How Will Rapid Manufacturing Fit In?
As a consequence one should consider whether rapid manufacturing will be an extension of the activities of the design and development office rather than an expansion of the traditional responsibility of the plastics moulding shop or its metal equivalent.
The Future For Rapid Manufacturing
Once suitably refined CAD data, resins and rapid prototyping machinery become available, specialist end users will undoubtedly start to realise that with rapid manufacturing, new marketing opportunities will arise. For instance, one imagines that some motor vehicles may be customised for discerning customers, with cockpit trim and accessories tailor made to suit. If that is so, one should expect to see the manufacture of items such as medical equipment, which at the moment is often made in small quantities, becoming more efficient to manufacture using rapid maufacturing technology and, as a result more widely available owing to the dramatic reduction in mould and origination charges.

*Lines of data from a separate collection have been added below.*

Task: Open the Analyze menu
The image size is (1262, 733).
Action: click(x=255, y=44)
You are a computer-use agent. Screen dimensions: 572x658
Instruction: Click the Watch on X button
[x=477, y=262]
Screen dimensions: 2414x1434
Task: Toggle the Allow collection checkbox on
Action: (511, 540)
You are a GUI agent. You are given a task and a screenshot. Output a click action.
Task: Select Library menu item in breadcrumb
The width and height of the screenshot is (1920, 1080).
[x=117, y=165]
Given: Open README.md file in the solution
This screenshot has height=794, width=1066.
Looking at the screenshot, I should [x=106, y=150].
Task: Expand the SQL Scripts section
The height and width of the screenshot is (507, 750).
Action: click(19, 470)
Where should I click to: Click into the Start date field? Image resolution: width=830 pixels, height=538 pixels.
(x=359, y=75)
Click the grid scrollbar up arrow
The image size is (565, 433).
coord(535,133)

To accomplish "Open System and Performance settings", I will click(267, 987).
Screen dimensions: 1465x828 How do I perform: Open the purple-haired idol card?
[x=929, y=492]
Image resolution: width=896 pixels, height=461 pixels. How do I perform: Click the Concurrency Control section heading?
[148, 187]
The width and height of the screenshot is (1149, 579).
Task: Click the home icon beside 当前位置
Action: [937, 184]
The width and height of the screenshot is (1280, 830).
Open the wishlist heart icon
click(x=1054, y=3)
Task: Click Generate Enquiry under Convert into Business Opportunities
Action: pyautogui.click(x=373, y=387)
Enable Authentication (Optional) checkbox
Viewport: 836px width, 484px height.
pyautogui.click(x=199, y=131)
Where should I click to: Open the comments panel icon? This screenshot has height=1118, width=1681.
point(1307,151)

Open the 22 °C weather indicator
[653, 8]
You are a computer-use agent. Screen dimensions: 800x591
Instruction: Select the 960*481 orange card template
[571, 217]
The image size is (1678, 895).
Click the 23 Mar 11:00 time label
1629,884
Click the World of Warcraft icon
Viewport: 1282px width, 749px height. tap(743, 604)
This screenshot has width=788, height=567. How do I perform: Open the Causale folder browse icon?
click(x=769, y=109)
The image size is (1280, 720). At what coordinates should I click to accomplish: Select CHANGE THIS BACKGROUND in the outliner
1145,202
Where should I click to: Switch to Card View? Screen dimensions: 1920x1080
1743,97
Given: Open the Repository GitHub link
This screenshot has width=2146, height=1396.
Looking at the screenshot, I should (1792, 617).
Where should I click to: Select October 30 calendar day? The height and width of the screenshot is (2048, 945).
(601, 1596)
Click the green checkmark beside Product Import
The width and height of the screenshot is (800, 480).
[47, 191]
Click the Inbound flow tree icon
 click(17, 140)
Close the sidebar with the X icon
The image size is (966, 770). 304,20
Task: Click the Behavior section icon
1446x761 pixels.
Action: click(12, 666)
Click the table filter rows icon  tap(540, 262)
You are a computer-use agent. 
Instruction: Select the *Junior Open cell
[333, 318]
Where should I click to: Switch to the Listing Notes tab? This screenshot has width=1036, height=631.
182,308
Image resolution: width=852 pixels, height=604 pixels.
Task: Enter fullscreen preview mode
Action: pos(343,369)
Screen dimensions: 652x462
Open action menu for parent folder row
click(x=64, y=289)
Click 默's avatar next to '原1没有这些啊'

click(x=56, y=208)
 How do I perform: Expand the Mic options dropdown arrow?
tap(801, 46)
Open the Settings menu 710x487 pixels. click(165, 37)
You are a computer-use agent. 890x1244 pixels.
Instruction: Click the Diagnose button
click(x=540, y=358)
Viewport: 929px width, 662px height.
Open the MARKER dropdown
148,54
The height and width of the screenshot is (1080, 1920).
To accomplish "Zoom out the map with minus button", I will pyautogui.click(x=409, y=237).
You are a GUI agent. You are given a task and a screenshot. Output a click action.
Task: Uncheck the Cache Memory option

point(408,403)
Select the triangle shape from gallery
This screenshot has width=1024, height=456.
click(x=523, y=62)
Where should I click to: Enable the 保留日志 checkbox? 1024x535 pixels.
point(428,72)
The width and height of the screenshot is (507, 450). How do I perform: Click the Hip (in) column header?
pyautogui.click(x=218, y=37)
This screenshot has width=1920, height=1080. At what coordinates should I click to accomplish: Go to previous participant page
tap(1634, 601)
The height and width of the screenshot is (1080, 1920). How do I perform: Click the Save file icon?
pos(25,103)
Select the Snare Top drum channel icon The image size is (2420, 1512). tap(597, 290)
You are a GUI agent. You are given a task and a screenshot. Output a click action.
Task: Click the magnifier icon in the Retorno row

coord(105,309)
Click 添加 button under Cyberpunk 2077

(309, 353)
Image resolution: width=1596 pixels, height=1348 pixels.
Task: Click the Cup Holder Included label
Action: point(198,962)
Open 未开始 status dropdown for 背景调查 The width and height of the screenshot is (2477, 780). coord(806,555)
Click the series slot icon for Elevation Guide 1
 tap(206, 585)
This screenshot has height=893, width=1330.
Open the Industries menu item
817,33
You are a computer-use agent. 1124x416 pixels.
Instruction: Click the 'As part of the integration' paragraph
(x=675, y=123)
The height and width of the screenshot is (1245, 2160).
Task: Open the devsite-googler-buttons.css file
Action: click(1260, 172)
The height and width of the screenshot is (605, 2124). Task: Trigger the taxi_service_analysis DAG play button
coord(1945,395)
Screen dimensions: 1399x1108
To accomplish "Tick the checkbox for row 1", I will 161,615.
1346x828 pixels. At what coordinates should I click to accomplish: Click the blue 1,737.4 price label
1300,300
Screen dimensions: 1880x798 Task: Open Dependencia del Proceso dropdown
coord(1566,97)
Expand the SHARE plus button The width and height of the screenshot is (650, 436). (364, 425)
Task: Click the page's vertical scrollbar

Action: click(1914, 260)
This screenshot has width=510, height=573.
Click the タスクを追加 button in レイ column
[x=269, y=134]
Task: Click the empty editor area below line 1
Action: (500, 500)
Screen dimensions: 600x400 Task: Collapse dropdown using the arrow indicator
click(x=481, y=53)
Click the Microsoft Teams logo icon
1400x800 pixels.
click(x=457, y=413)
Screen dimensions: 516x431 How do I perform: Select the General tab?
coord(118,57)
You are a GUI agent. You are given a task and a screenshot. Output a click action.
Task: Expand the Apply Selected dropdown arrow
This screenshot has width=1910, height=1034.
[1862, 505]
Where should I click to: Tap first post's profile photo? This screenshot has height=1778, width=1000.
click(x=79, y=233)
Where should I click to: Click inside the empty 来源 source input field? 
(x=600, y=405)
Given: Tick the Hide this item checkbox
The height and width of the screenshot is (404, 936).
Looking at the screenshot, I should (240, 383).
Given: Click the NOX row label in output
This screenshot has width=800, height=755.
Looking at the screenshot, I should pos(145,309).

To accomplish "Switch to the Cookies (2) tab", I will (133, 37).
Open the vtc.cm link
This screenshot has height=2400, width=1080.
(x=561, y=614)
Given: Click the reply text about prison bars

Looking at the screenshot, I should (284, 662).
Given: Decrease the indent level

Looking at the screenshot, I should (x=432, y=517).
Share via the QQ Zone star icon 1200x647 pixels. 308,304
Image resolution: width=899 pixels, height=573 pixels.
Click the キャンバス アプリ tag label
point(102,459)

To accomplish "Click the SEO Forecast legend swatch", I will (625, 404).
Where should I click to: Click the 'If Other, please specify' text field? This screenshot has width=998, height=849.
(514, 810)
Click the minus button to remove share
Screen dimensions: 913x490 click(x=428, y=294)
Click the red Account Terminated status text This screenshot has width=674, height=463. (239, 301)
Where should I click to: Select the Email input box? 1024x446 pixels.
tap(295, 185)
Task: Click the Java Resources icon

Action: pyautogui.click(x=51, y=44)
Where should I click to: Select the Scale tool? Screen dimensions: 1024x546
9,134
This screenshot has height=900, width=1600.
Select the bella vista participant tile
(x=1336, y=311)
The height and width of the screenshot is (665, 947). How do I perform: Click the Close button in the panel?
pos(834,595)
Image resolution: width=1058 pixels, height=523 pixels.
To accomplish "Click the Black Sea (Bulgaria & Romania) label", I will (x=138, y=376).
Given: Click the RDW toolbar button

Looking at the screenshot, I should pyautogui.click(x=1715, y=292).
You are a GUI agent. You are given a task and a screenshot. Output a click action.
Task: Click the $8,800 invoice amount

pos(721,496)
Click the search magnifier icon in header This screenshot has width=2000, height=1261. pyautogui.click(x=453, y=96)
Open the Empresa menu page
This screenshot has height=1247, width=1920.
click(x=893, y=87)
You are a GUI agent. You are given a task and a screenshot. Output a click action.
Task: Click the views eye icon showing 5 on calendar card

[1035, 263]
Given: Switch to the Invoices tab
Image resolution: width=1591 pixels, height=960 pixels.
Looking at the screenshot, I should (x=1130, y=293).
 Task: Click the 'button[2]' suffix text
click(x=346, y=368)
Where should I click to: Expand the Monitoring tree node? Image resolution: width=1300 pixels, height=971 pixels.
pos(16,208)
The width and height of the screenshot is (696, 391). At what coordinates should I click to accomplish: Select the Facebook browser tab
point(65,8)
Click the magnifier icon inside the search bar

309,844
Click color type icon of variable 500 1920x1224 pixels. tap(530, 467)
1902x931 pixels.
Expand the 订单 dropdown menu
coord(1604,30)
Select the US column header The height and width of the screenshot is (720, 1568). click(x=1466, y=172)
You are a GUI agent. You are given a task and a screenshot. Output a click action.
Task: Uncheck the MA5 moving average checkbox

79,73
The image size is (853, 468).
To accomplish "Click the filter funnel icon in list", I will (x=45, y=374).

Advantages of Rapid Manufacturing Techniques
Another distinct advantage of rapid manufacturing, which should soon become apparent, concerns those products that carry the warning ‘we reserve the right to constantly update our product’. This will at last become more meaningful. No longer will ongoing modifications and the improvement of products be influenced by the often prohibitive cost of tooling modifications. Major and minor modifications alike could be a ‘lights out’ operation and, once the CAD data is adjusted, be just the click of a mouse away. Likewise, spare parts will not be items to stock but rather components built on demand.
Flexibility of Rapid Manufacturing Processes
One can then only anticipate that, once rapid manufacturing equipment or its equivalent becomes more developed and universally available, for an appropriate fee, the latest component design data could be downloaded and the replacement or updated components manufactured in house.
No doubt readers will wish to gaze into their own particular crystal ball, and there is little doubt that some of the hundreds of design students studying in UK universities or entering this years’ Institute of Materials, Minerals and Mining - Horners Students Plastics Design Competition will be using RM as a matter of routine within the span of their future careers.